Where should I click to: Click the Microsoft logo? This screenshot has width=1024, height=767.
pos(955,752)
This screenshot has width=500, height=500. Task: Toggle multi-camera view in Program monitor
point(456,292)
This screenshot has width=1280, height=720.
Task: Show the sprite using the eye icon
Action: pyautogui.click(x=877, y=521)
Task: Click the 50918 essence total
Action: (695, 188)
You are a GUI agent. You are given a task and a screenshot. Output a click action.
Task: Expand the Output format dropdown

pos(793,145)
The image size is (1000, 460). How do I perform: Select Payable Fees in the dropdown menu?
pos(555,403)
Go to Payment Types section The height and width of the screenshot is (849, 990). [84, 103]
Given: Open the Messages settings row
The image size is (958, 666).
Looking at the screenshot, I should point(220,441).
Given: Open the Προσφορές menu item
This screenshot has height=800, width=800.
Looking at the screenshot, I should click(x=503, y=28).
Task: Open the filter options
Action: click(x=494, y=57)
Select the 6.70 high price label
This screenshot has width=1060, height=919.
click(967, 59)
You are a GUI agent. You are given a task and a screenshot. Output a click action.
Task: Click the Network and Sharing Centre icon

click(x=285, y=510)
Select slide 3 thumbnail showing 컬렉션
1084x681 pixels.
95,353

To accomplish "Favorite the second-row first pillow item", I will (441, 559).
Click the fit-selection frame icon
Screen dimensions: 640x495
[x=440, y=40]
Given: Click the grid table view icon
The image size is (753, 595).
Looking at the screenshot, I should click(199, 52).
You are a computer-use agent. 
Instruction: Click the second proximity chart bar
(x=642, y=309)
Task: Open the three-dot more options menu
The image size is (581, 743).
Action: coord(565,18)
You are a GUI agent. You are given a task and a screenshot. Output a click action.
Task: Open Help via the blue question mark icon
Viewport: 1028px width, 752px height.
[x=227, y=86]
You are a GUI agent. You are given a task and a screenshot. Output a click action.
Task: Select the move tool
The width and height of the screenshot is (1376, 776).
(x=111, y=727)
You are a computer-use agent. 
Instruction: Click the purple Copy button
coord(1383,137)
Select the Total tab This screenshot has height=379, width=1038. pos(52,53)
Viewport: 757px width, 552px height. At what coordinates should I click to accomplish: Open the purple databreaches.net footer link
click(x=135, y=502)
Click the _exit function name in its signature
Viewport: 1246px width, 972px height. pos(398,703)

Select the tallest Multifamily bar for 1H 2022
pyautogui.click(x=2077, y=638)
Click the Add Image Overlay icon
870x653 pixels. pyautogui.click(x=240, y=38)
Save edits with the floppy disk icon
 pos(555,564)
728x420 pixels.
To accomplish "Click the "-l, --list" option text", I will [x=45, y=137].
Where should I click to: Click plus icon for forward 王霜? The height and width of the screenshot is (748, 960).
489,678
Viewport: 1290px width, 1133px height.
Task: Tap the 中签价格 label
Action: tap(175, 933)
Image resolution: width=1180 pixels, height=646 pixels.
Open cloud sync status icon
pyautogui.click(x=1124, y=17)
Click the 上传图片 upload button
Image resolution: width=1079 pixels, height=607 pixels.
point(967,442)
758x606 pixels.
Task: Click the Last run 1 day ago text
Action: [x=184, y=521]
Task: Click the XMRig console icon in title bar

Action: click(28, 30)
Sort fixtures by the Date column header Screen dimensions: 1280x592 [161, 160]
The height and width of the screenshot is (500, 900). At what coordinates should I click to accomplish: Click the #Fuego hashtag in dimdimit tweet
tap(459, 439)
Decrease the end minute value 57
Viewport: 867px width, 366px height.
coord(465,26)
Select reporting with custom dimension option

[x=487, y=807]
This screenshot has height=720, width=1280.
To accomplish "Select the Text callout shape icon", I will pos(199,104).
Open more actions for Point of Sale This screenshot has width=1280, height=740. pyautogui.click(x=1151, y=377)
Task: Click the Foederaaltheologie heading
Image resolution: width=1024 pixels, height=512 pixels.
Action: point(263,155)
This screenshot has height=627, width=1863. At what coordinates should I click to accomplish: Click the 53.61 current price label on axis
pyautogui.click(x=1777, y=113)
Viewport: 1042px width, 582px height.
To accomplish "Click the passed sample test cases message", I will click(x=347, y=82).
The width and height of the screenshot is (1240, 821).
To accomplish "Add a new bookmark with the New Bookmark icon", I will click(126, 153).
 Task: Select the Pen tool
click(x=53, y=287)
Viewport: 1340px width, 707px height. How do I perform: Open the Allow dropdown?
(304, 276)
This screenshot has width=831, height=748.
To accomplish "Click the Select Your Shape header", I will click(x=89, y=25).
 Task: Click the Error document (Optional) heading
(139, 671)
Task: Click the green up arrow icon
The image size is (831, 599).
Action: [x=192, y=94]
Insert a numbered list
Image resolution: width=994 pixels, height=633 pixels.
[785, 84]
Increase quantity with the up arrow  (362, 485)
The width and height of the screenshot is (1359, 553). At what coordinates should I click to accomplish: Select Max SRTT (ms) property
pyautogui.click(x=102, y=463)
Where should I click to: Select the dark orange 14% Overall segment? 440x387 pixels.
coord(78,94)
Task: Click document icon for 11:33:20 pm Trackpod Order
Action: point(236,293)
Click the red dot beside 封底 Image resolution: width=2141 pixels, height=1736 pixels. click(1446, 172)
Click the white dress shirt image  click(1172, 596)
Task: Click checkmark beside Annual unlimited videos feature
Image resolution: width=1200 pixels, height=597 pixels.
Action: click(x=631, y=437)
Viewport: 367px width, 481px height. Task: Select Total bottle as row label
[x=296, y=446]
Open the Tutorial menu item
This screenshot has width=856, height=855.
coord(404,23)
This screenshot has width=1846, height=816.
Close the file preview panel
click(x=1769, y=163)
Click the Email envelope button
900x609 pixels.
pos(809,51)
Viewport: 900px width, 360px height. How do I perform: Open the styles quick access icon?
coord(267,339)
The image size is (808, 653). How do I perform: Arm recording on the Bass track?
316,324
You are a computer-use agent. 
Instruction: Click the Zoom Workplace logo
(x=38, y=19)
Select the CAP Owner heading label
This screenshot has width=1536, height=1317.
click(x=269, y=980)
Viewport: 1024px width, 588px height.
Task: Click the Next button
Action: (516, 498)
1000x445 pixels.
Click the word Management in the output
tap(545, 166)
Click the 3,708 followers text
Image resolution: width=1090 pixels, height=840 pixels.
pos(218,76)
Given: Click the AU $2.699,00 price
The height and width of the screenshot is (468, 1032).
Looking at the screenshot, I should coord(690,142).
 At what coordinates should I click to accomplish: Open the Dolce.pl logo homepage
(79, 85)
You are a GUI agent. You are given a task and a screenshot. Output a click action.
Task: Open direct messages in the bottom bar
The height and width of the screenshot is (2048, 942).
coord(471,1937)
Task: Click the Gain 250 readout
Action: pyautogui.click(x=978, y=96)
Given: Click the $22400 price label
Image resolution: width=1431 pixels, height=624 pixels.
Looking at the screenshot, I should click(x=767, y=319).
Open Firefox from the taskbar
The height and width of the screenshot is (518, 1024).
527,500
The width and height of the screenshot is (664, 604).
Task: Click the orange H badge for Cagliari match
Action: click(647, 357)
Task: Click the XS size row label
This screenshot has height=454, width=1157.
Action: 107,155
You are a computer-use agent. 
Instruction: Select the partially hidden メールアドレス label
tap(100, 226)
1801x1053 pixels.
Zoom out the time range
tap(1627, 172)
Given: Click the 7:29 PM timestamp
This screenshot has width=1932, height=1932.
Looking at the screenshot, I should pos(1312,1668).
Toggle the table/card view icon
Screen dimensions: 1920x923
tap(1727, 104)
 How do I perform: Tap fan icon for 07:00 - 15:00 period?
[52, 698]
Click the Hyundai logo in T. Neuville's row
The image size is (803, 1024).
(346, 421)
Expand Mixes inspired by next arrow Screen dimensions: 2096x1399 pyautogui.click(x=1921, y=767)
++++
◆ **PROBLEM TO WORK ON**: Repeat all of the data exactly.

◆ **YOUR SOLUTION**:
Where should I click to: Click the Microsoft logo? This screenshot has width=1024, height=767.
pos(955,752)
This screenshot has width=500, height=500. Task: Toggle multi-camera view in Program monitor
point(456,292)
This screenshot has width=1280, height=720.
Task: Show the sprite using the eye icon
Action: pyautogui.click(x=877, y=521)
Task: Click the 50918 essence total
Action: (695, 188)
You are a GUI agent. You are given a task and a screenshot. Output a click action.
Task: Expand the Output format dropdown

pos(793,145)
The image size is (1000, 460). How do I perform: Select Payable Fees in the dropdown menu?
pos(555,403)
Go to Payment Types section The height and width of the screenshot is (849, 990). [84, 103]
Given: Open the Messages settings row
The image size is (958, 666).
Looking at the screenshot, I should point(220,441).
Given: Open the Προσφορές menu item
This screenshot has height=800, width=800.
Looking at the screenshot, I should click(x=503, y=28).
Task: Open the filter options
Action: click(x=494, y=57)
Select the 6.70 high price label
This screenshot has width=1060, height=919.
click(967, 59)
You are a GUI agent. You are given a task and a screenshot. Output a click action.
Task: Click the Network and Sharing Centre icon

click(x=285, y=510)
Select slide 3 thumbnail showing 컬렉션
1084x681 pixels.
95,353

To accomplish "Favorite the second-row first pillow item", I will (441, 559).
Click the fit-selection frame icon
Screen dimensions: 640x495
[x=440, y=40]
Given: Click the grid table view icon
The image size is (753, 595).
Looking at the screenshot, I should click(199, 52).
You are a computer-use agent. 
Instruction: Click the second proximity chart bar
(x=642, y=309)
Task: Open the three-dot more options menu
The image size is (581, 743).
Action: coord(565,18)
You are a GUI agent. You are given a task and a screenshot. Output a click action.
Task: Open Help via the blue question mark icon
Viewport: 1028px width, 752px height.
[x=227, y=86]
You are a GUI agent. You are given a task and a screenshot. Output a click action.
Task: Select the move tool
The width and height of the screenshot is (1376, 776).
(x=111, y=727)
You are a computer-use agent. 
Instruction: Click the purple Copy button
coord(1383,137)
Select the Total tab This screenshot has height=379, width=1038. pos(52,53)
Viewport: 757px width, 552px height. At what coordinates should I click to accomplish: Open the purple databreaches.net footer link
click(x=135, y=502)
Click the _exit function name in its signature
Viewport: 1246px width, 972px height. pos(398,703)

Select the tallest Multifamily bar for 1H 2022
pyautogui.click(x=2077, y=638)
Click the Add Image Overlay icon
870x653 pixels. pyautogui.click(x=240, y=38)
Save edits with the floppy disk icon
 pos(555,564)
728x420 pixels.
To accomplish "Click the "-l, --list" option text", I will [x=45, y=137].
Where should I click to: Click plus icon for forward 王霜? The height and width of the screenshot is (748, 960).
489,678
Viewport: 1290px width, 1133px height.
Task: Tap the 中签价格 label
Action: tap(175, 933)
Image resolution: width=1180 pixels, height=646 pixels.
Open cloud sync status icon
pyautogui.click(x=1124, y=17)
Click the 上传图片 upload button
Image resolution: width=1079 pixels, height=607 pixels.
point(967,442)
758x606 pixels.
Task: Click the Last run 1 day ago text
Action: [x=184, y=521]
Task: Click the XMRig console icon in title bar

Action: click(28, 30)
Sort fixtures by the Date column header Screen dimensions: 1280x592 [161, 160]
The height and width of the screenshot is (500, 900). At what coordinates should I click to accomplish: Click the #Fuego hashtag in dimdimit tweet
tap(459, 439)
Decrease the end minute value 57
Viewport: 867px width, 366px height.
coord(465,26)
Select reporting with custom dimension option

[x=487, y=807]
This screenshot has height=720, width=1280.
To accomplish "Select the Text callout shape icon", I will pos(199,104).
Open more actions for Point of Sale This screenshot has width=1280, height=740. pyautogui.click(x=1151, y=377)
Task: Click the Foederaaltheologie heading
Image resolution: width=1024 pixels, height=512 pixels.
Action: point(263,155)
This screenshot has height=627, width=1863. At what coordinates should I click to accomplish: Click the 53.61 current price label on axis
pyautogui.click(x=1777, y=113)
Viewport: 1042px width, 582px height.
To accomplish "Click the passed sample test cases message", I will click(x=347, y=82).
The width and height of the screenshot is (1240, 821).
To accomplish "Add a new bookmark with the New Bookmark icon", I will click(126, 153).
 Task: Select the Pen tool
click(x=53, y=287)
Viewport: 1340px width, 707px height. How do I perform: Open the Allow dropdown?
(304, 276)
This screenshot has width=831, height=748.
To accomplish "Click the Select Your Shape header", I will click(x=89, y=25).
 Task: Click the Error document (Optional) heading
(139, 671)
Task: Click the green up arrow icon
The image size is (831, 599).
Action: [x=192, y=94]
Insert a numbered list
Image resolution: width=994 pixels, height=633 pixels.
[785, 84]
Increase quantity with the up arrow  (362, 485)
The width and height of the screenshot is (1359, 553). At what coordinates should I click to accomplish: Select Max SRTT (ms) property
pyautogui.click(x=102, y=463)
Where should I click to: Select the dark orange 14% Overall segment? 440x387 pixels.
coord(78,94)
Task: Click document icon for 11:33:20 pm Trackpod Order
Action: point(236,293)
Click the red dot beside 封底 Image resolution: width=2141 pixels, height=1736 pixels. click(1446, 172)
Click the white dress shirt image  click(1172, 596)
Task: Click checkmark beside Annual unlimited videos feature
Image resolution: width=1200 pixels, height=597 pixels.
Action: click(x=631, y=437)
Viewport: 367px width, 481px height. Task: Select Total bottle as row label
[x=296, y=446]
Open the Tutorial menu item
This screenshot has width=856, height=855.
coord(404,23)
This screenshot has width=1846, height=816.
Close the file preview panel
click(x=1769, y=163)
Click the Email envelope button
900x609 pixels.
pos(809,51)
Viewport: 900px width, 360px height. How do I perform: Open the styles quick access icon?
coord(267,339)
The image size is (808, 653). How do I perform: Arm recording on the Bass track?
316,324
You are a computer-use agent. 
Instruction: Click the Zoom Workplace logo
(x=38, y=19)
Select the CAP Owner heading label
This screenshot has width=1536, height=1317.
click(x=269, y=980)
Viewport: 1024px width, 588px height.
Task: Click the Next button
Action: (516, 498)
1000x445 pixels.
Click the word Management in the output
tap(545, 166)
Click the 3,708 followers text
Image resolution: width=1090 pixels, height=840 pixels.
pos(218,76)
Given: Click the AU $2.699,00 price
The height and width of the screenshot is (468, 1032).
Looking at the screenshot, I should coord(690,142).
 At what coordinates should I click to accomplish: Open the Dolce.pl logo homepage
(79, 85)
You are a GUI agent. You are given a task and a screenshot. Output a click action.
Task: Open direct messages in the bottom bar
The height and width of the screenshot is (2048, 942).
coord(471,1937)
Task: Click the Gain 250 readout
Action: pyautogui.click(x=978, y=96)
Given: Click the $22400 price label
Image resolution: width=1431 pixels, height=624 pixels.
Looking at the screenshot, I should click(x=767, y=319).
Open Firefox from the taskbar
The height and width of the screenshot is (518, 1024).
527,500
The width and height of the screenshot is (664, 604).
Task: Click the orange H badge for Cagliari match
Action: click(647, 357)
Task: Click the XS size row label
This screenshot has height=454, width=1157.
Action: 107,155
You are a computer-use agent. 
Instruction: Select the partially hidden メールアドレス label
tap(100, 226)
1801x1053 pixels.
Zoom out the time range
tap(1627, 172)
Given: Click the 7:29 PM timestamp
This screenshot has width=1932, height=1932.
Looking at the screenshot, I should pos(1312,1668).
Toggle the table/card view icon
Screen dimensions: 1920x923
tap(1727, 104)
 How do I perform: Tap fan icon for 07:00 - 15:00 period?
[52, 698]
Click the Hyundai logo in T. Neuville's row
The image size is (803, 1024).
(346, 421)
Expand Mixes inspired by next arrow Screen dimensions: 2096x1399 pyautogui.click(x=1921, y=767)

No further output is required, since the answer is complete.